Avalanche Creative Writing Magazine

The Sphinx, and the Boy with no Fear

By Sophia Flamoe

There was a boy they said had no fear. He was scared of nothing and no one, and thus, he believed himself a god amongst humans.  

His name was Cygnus Bane, and unlike the legend, he wasn’t always so fearless. Cygnus Bane came from the worst sort of family for a boy like him; the seventh son of a seventh son, of a poor farmer, Cygnus was all but guaranteed a life of no acclaim and no fortune. But Cygnus wanted more from his lot. He had heard whispers of a witch in his village, a woman said to be able to do unexplainable magic, and grant any wish the heart could desire.  

Cygnus had long watched his village be assailed by the ferocious sphinx that lived in the nearby mountain range, and came down to block their only trade route. Many a hero had risen up to best it, but they could not, for this sphinx, besides having the strength of ten strongmen, was sly, he could not be caught, and he could not be tamed. Cygnus’ own brothers had lost their lives to the wild beast a few years before, and though his brothers had been strong, and cunning, and wise, they had been no match for the sphinx.  

Cygnus believed himself wise, and from that wisdom, he had decided that the reason the sphinx had not been bested was because each of his foe’s had been too scared to be a real threat. That if they had even the slightest bit of courage, they would have been rid of the cursed sphinx years ago. And though the loss had taken its toll on his family, Cygnus did not shy away from pointing out his brothers’ cowardice when facing the sphinx, that each one had died because they were no match in valor to himself or the sphinx, stating that, despite the fact he was barely a man, only just entering adulthood, he was brave enough to face the sphinx. Finally, having had enough, his mother cried that if he were so brave as he claimed, he should face the sphinx himself, and not come back home until he had vanquished the beast. Scorned, and embarrassed, Cygnus left his childhood home, unaware that this truly would be the last time he ever set foot inside it.  

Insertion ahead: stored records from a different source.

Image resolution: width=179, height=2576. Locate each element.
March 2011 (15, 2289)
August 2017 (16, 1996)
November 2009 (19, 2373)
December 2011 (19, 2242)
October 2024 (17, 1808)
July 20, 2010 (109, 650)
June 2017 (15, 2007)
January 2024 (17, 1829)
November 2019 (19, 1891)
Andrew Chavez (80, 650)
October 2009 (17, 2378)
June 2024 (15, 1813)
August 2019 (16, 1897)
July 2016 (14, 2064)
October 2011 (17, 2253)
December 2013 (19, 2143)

The sphinx sat on the outskirts of the village, in the middle of The Traders Path, looking for an unwitting traveler, or stupid villager for its next meal. When Cygnus approached, the sphinx was picking something out of her teeth with one long, curled talon, and though Cyngus tried, everytime he got within 100 feet of the beast, he could not move any farther. His fear had rooted him to the ground, unable to do the very thing he so believed himself capable of. Cygnus tried all night, and in the early morning, when he had managed a scarce few feet more, the sphinx finally noticed him  

“Oh great hero!” The sphinx crooned, slinking closer to the not so great hero. “Have you come to vanquish the terrible blight? The sphinx who has no match, and no equal?”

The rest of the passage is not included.